И вдруг вспомнились мне дневники Казановы, письма Монтескье, открыточные виды Стамбула, Айя-София, Голубая мечеть, Золотой Рог да еще рассказы о кулинарных прелестях Турции и о турецком почти что колониальном сервисе. А с другой стороны — дешевые турецкие кожанки на челночных московских рынках. Турки строители — дешево и добротно.
А может быть, выплывший из студийного подвала художника Рупрехта красочный, как турецкий ковер, стамбульский альбом, к тому же сдобренный смачными рассказами о турецких кофейнях, темпераментных турчанках и султанских дворцах, поманил вдруг в замаячивший своей восточной пестротой город двух континентов. А может быть, наметившаяся несколько неожиданно дыра в аккуратном немецком бюджете спровоцировала вдруг возникшую ностальгию. В общем, я сказал жене: едем в Турцию!
Жена моя, Карла, очень удивилась такому повороту. “Ведь ты же никогда не хотел в Турцию”. — “Да, но не можем мы по три раза в год летать на Карибы, шататься по Канарам и Балеарам. Да и Европы, с тех пор как у меня немецкий паспорт, я насмотрелся вдоволь”. — “Гм, но Турция тоже Европа”, — резонно заметила Карла. “Федот, да не тот”, — хотелось мне сказать, но — пустое. По-русски Карла не понимает, а что такое “Федот” на английском или немецком, я не знаю. “Географически”, — проворчал я. “Что?” — спросила Карла. “Географически, говорю, Европа, и то — наполовину. Словом, дорогая, в Турции надо побывать, тем более что там, говорят, все так дешево”. Ах, не гонялся бы ты поп за дешевизной! — сказать бы Карле. Но дешевизна путешествия по Турции оказалась самым очевидным и самым весомым аргументом.

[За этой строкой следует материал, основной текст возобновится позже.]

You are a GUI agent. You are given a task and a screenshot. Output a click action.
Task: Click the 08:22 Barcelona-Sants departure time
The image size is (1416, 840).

“Круговой маршрут и неделя на море” — гласили новенькие голубые бумажки, снабженные фирменным знаком турецкого турбюро и скрепленные с ваучерами, авиабилетами, билетами на бесплатный проезд до аэропортов и листовками со всякими экзотическими соблазнами.
И вот мы едем по Турции. День-ночь, день-ночь, все по той же Турции. День — автобус, ночь — гостиница. И все ждем, когда оно появится, то самое, заветное, экзотическое, настоящее. Ибо, сказать по правде, ничего особенно турецкого на экране автобусного окна пока не видно. Тянутся цепи зеленых нагорий, за которыми дымится синева настоящих гор. Временами вспыхивают серебром по песчаному золоту откосов ожерелья оливковых рощиц. Крутится извилистая дорога. Кипарисы, тополя.
Все это сильно напоминало Испанию и в то же время Испанией не было. Не было захватывающей игры в лапту горных хребтов и поперечных нагорий. Не выскакивали то там, то сям мрачноватые горные монастыри и грозные замки. Зато ползли навстречу пыльные городки и поселки, составленные из привычных “черемушкинских” коробок и населенные молодыми и среднего возраста людьми, совсем не похожими на потомков высокотюрбанных султанов и кривоятаганных янычар. Словом, если не считать застревавших на мгновение в глазу миниатюрных мечетей и скромных минаретов, ничего турецкого пока не ощущалось. Если опять же не считать Ахмета, нашего интеллигентного гида, от Версаче одетого, стреляющего берлинским выговором и прицельно выверенным на туристскую мишень юморком, приводившим в визгливый восторг наших фрисландских, швабских и даже на свой лад игривых северорейнских попутчиков.
“Все плохие турки уехали в Германию, — сообщил между прочим Ахмет и, мотнув стриженой головой в сторону издавших недоверчивый смех экскурсантов, добавил: — Да, да, здесь совсем другие турки, не то что в Кельне или Берлине. Здесь порядочные турки”.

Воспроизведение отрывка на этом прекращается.